--- DATA FOR ANALYSIS Enclosed Below ---

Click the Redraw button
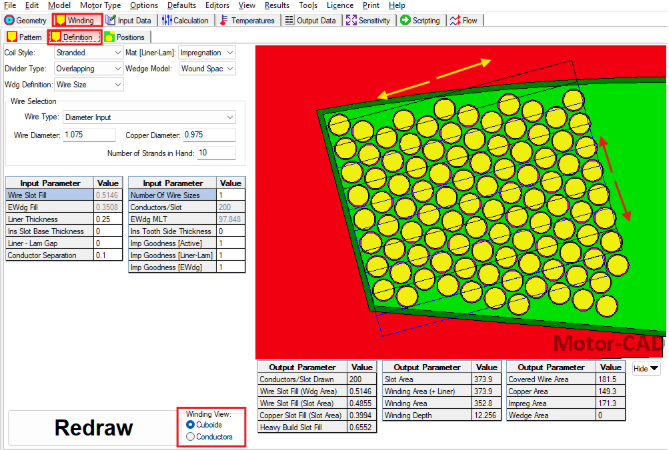The width and height of the screenshot is (669, 450). (92, 428)
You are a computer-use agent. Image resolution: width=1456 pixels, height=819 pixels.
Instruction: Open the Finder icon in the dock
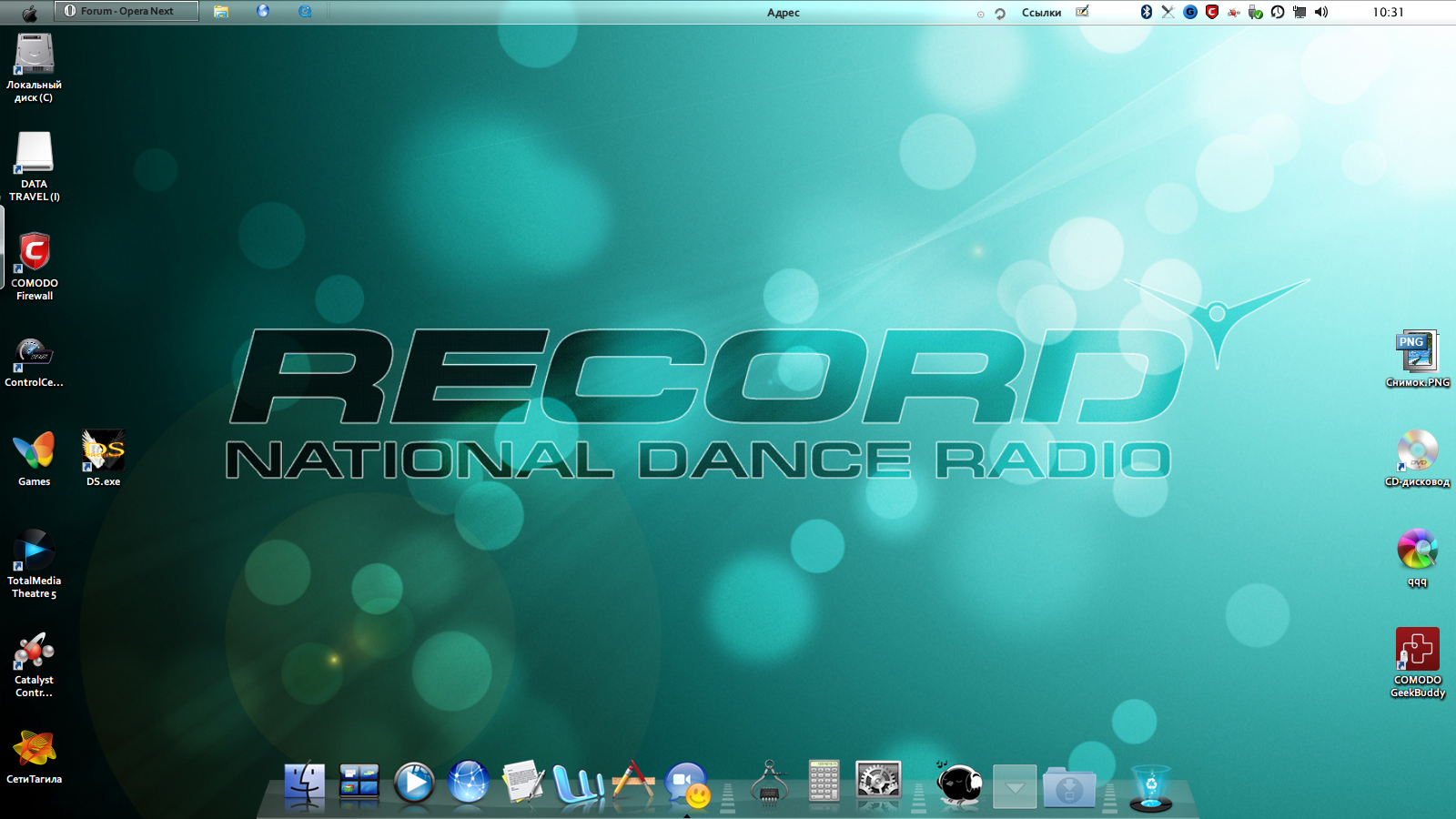point(304,784)
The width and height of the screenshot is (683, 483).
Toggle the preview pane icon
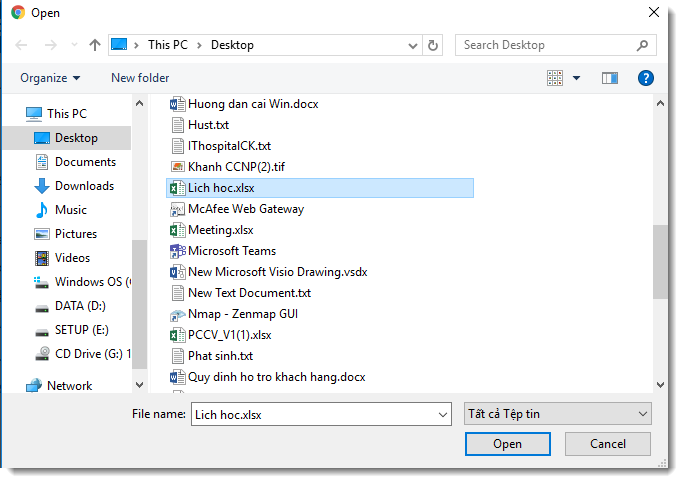[x=610, y=78]
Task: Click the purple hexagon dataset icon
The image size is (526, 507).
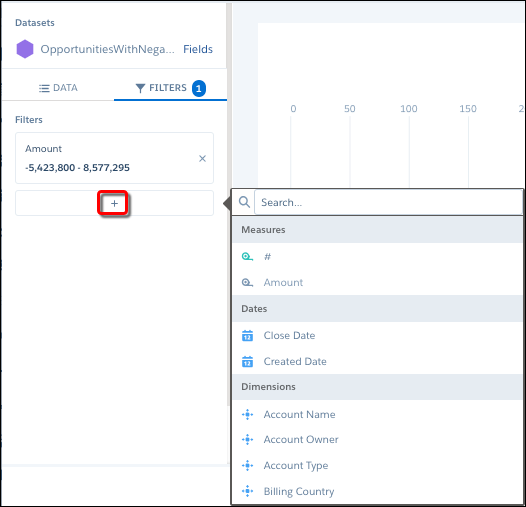Action: click(x=25, y=49)
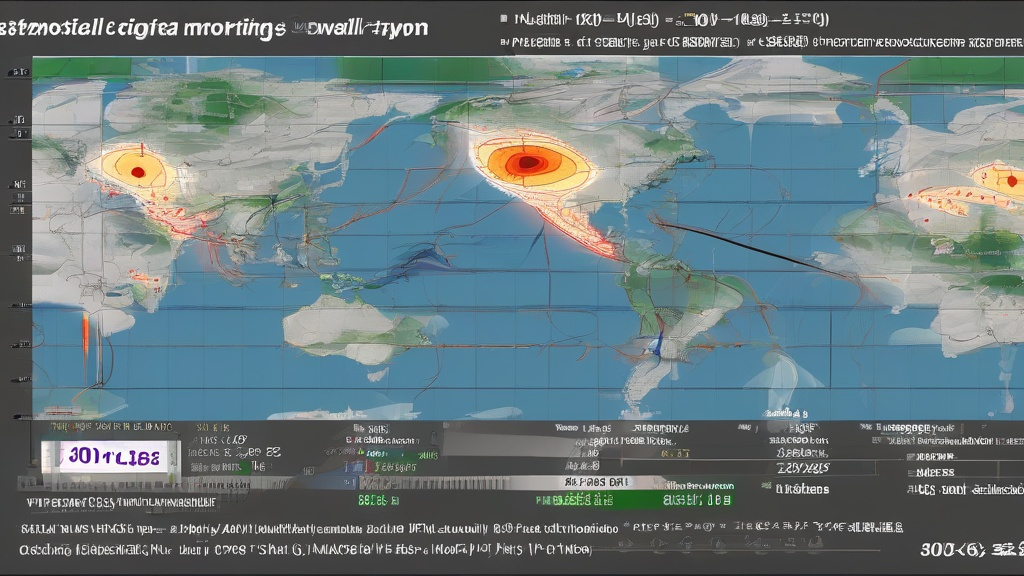Open the map title text at top left
The image size is (1024, 576).
click(x=215, y=27)
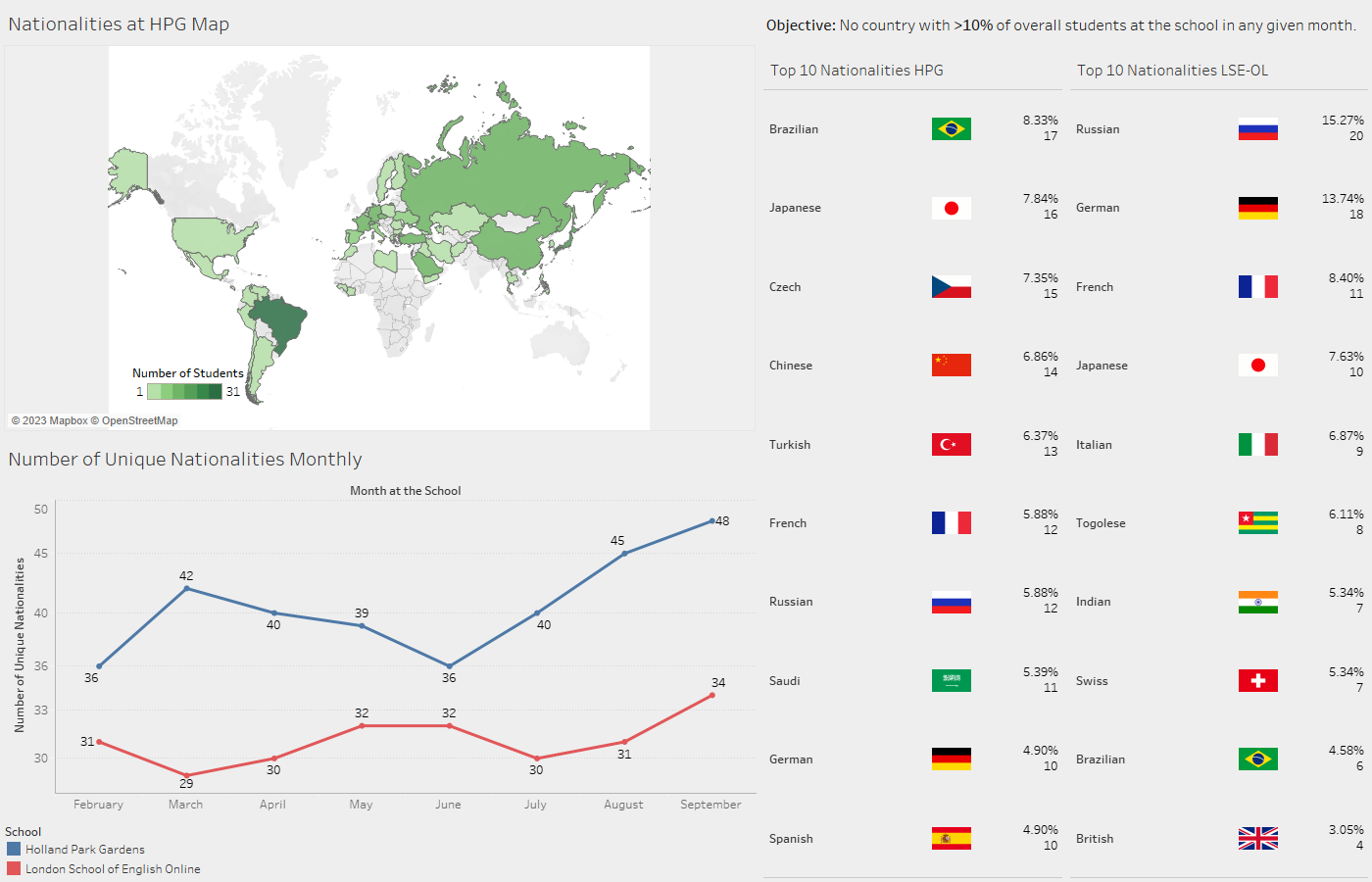Image resolution: width=1372 pixels, height=882 pixels.
Task: Click the Togolese flag icon
Action: point(1257,522)
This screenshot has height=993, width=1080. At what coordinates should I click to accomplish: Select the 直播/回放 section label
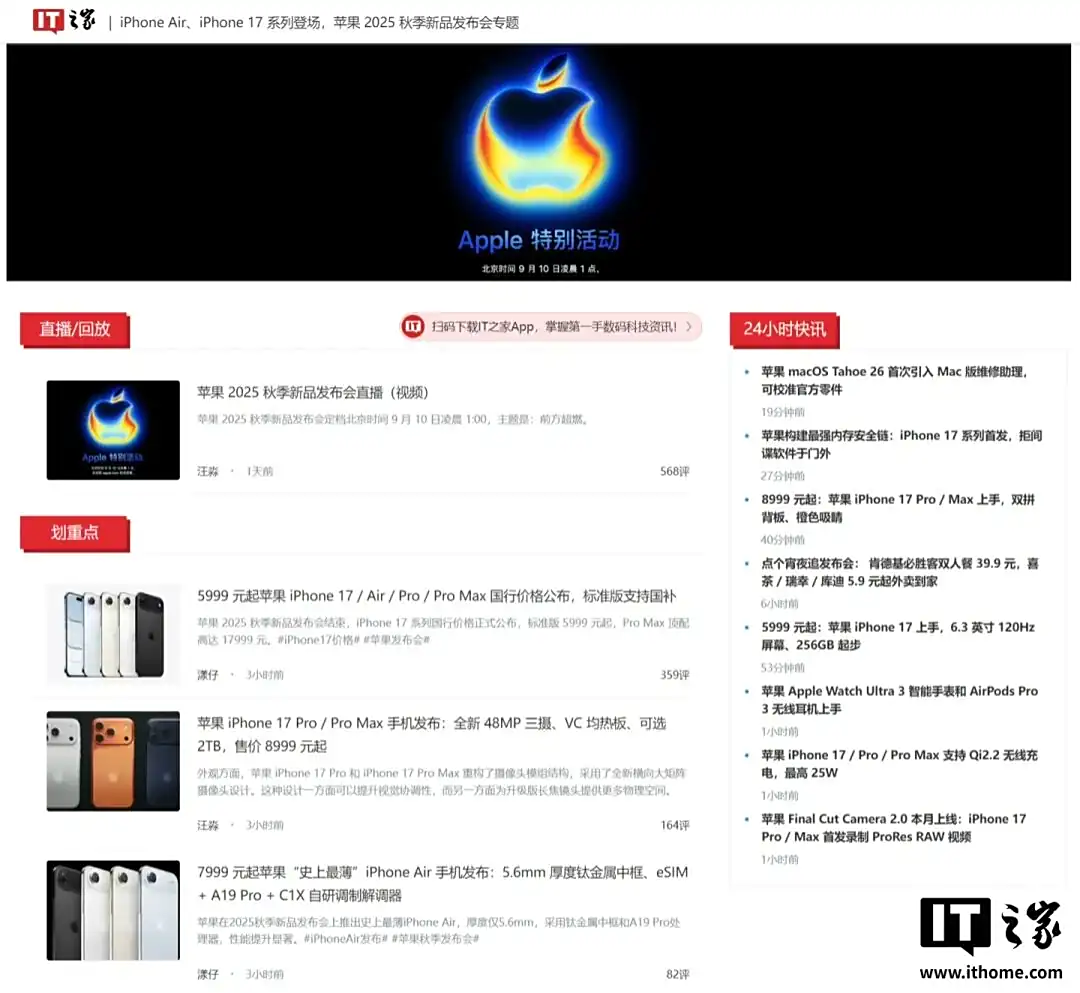pyautogui.click(x=75, y=329)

--- End of Enclosed DATA FOR ANALYSIS ---

*EXERCISE INSTRUCTIONS*.
Transcribe the records above exactly, skipping pictures.

*OUTPUT*.
Click the Redraw button
The width and height of the screenshot is (669, 450). (92, 428)
You are a computer-use agent. Image resolution: width=1456 pixels, height=819 pixels.
Instruction: Open the Finder icon in the dock
point(304,784)
The width and height of the screenshot is (683, 483).
Toggle the preview pane icon
[x=610, y=78]
Task: Click the purple hexagon dataset icon
The image size is (526, 507).
Action: click(x=25, y=49)
Open the map title text at top left
The image size is (1024, 576).
click(x=215, y=27)
Image resolution: width=1372 pixels, height=882 pixels.
Task: Click the Togolese flag icon
Action: point(1257,522)
This screenshot has height=993, width=1080. At what coordinates should I click to accomplish: Select the 直播/回放 section label
pyautogui.click(x=75, y=329)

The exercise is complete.